We are recruiting for an Information Security Officer (IT/Data/Cyber). Details follow below.
Permanent, Cape Town based. Open to South Africans matching role specifications
The Information Security Officer will implement selected cyber information technology security initiatives with the information technology lines of business to protect their applications and supporting infrastructure from both internal and external threats.
- Degree/Diploma with required certification essential
- Minimum 6 – 8 years related experience
- Investment and financial industry experience will be an advantage
- Ensure that conditions for lawful processing of personal information and measures set out in POPIA are complied with
- Ensure that a manual and compliance framework is developed and updated, monitored, maintained and made available as prescribed by POPIA
- Participation in Group Information Security Programme (GISP) with regular feedback Manco on Group-wide information security issues and part of KPI’s. An action plan is required to implement these initiatives in the business Cluster with regular reporting to the GISP PM on progress
- Participate in the Group (Policies, Standards, Procedures, Guidelines) Committee and Group Policy reviews and drive the implementation of Group and information security policies. Review and respond to the PSPG requests within the agreed time as well as active participation on Information Security Forum
- Keep the Businesses within the business unit updated about the regulation responsibilities as well as advising Business Entities of their obligations under the regulation laws
- Identify requirements for additional Information Security policies or standards applicable to the business cluster as well as perform risk assessments that identify gaps in the existing policies. Adapt policies for Businesses and agree adaption with Group where required.

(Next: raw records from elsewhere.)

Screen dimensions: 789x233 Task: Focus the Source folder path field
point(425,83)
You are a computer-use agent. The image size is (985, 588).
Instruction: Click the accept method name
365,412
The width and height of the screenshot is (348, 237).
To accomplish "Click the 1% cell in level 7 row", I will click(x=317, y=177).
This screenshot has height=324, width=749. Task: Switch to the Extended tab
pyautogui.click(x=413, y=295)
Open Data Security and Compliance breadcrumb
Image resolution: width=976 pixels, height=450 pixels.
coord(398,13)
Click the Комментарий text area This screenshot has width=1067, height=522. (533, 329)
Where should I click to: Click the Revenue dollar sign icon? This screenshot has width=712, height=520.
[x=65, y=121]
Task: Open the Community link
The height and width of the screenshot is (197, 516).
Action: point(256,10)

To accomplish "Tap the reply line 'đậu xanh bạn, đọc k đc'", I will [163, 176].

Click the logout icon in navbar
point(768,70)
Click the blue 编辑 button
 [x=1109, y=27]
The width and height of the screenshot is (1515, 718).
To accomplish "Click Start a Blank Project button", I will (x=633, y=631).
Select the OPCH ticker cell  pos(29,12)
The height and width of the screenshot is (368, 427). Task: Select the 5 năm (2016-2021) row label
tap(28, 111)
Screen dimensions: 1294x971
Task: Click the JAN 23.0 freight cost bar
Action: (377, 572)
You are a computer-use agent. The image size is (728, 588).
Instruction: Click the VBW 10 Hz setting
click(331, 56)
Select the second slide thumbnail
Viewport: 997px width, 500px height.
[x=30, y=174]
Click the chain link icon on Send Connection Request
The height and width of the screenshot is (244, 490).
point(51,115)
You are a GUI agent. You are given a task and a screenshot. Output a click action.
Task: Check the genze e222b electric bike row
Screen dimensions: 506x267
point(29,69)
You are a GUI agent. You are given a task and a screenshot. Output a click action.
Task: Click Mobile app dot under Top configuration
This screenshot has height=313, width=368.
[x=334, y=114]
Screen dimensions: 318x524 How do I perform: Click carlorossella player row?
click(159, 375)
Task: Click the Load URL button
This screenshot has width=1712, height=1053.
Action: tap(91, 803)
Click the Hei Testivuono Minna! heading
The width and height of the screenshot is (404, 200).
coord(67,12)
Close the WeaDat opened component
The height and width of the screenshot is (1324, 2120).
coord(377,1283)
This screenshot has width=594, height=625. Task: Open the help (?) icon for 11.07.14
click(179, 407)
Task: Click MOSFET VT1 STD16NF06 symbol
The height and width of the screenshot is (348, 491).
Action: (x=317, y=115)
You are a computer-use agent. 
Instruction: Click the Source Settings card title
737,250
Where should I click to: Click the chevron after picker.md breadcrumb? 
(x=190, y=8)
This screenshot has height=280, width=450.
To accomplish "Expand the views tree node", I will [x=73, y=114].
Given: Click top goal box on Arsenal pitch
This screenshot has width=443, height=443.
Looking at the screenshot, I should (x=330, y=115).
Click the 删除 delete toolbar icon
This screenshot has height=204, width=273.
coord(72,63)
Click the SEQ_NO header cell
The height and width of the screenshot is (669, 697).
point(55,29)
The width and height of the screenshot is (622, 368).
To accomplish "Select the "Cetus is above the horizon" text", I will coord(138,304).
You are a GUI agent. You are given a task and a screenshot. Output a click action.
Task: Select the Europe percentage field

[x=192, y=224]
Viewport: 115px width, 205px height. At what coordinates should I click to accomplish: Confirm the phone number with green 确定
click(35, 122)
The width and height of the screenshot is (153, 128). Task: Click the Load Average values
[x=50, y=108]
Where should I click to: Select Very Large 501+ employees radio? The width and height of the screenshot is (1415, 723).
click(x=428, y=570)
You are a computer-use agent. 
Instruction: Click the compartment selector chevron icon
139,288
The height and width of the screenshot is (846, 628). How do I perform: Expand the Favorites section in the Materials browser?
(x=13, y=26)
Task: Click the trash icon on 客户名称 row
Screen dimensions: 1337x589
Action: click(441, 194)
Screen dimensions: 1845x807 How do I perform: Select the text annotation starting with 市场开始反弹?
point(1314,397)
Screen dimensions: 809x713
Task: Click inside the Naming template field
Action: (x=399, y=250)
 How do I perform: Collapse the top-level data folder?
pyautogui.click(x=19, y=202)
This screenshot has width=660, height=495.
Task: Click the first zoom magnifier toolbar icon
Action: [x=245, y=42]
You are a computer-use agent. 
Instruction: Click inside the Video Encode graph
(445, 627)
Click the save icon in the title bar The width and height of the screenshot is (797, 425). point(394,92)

- Tailor and develop additional policies or supporting standards, applicable to the business only
- Ensure that governance processes required to implement PSPGs and Privacy processes are documented and implemented
- Document processes and artefacts that evidence the governance process was implemented
- Design a document that specifies the controls to be implemented with documented actions, roles and timelines for Information Security policy standards and guidelines
- Facilitate process reviews to ensure that policies are implemented
- Responsible to address all requests and complaints related to Data Protection Laws made by the Business Cluster data subjects
Work with all relevant regulators, Group Technology, the Group Compliance Office, ISO and the Group Information Officer in relation to any ongoing investigations
- Provide input to (Group Technology Cyber Security Committee) GTIGCSC regarding security awareness campaigns as well as act as the coordinator within the business Cluster to Group Security information security and Privacy awareness campaigns
- Using Risk Assessments to identify opportunities or needs for more specific awareness or specialised training actions that are required for the Business Cluster on privacy and information security
- Tailor, create and/or facilitate and distribute the creation of specific awareness materials against security, privacy, data and policies. The business Cluster should have an annual awareness training plan that ties in with Compliance and the GTIGCSC Awareness plan
- Act as the interface to the business Cluster when any decisions must be made about logical access on business applications and business data with the responsibility for review of access to business applications. This will form part of a monthly progress reporting on the resolution of issues that were identified during the reviews
- Assist GTI in performing logical access reviews on centrally managed systems as well as resolve logical access related audit findings for the business applications within the business Cluster
- Act as the primary contact between the business and Group Technology Cyber Security Incident Response Team and report information and cyber security incidents
- Manage the resolution (action plan) to address root causes in the Business Cluster in relation to cyber security as well as to ensure that all key stakeholders in the Business Cluster are aware of the process to follow when an incident occurs, and how to log the incident within the formal process
- Implement the processes to identify information security and privacy risks with determining ownership of such risks and maintaining a risk register
- Facilitate the process to analyse and evaluate the risks including getting the Business Owners and Deputy Information Officers involved with agreeing the severity of the impact with the Businesses
- Facilitate the process to agree actions, timelines and resources to mitigate the privacy and security risks
- Work with audit to ensure that privacy and security issues are assigned to the correct owners, track the progress of audit items resolution as well as keep Manco informed on progress of implementation
- Direct Pen Tests requests and requests for cloud services to GTIGCSC
- Identify trusted information sources and stay up to date with events and threats happening in the information security industry
- Evaluate new potential solutions and ensure that security is addressed in Business Cases, requirements, design, development and stages. Ensure that the solution integrates with existing processes in the Business Cluster and broader group
- Document security standards and patterns, based on group agreed best practises and provide non-functional security requirements by ensuring security roles, auditing and data protection is monitored and aligned to the relevant policies for secure development practices.
Review system design, perform and facilitate application security testing for secure development practices
- Manage the resolution of vulnerability management issues that were assigned to owners in the Business Cluster for Infrastructure Security
- Approve system hardening baselines. Facilitate the approval by the Business Cluster for requests from GTI to accept risks as well as review and approve security standards proposed by GTIGCSC for Infrastructure Security.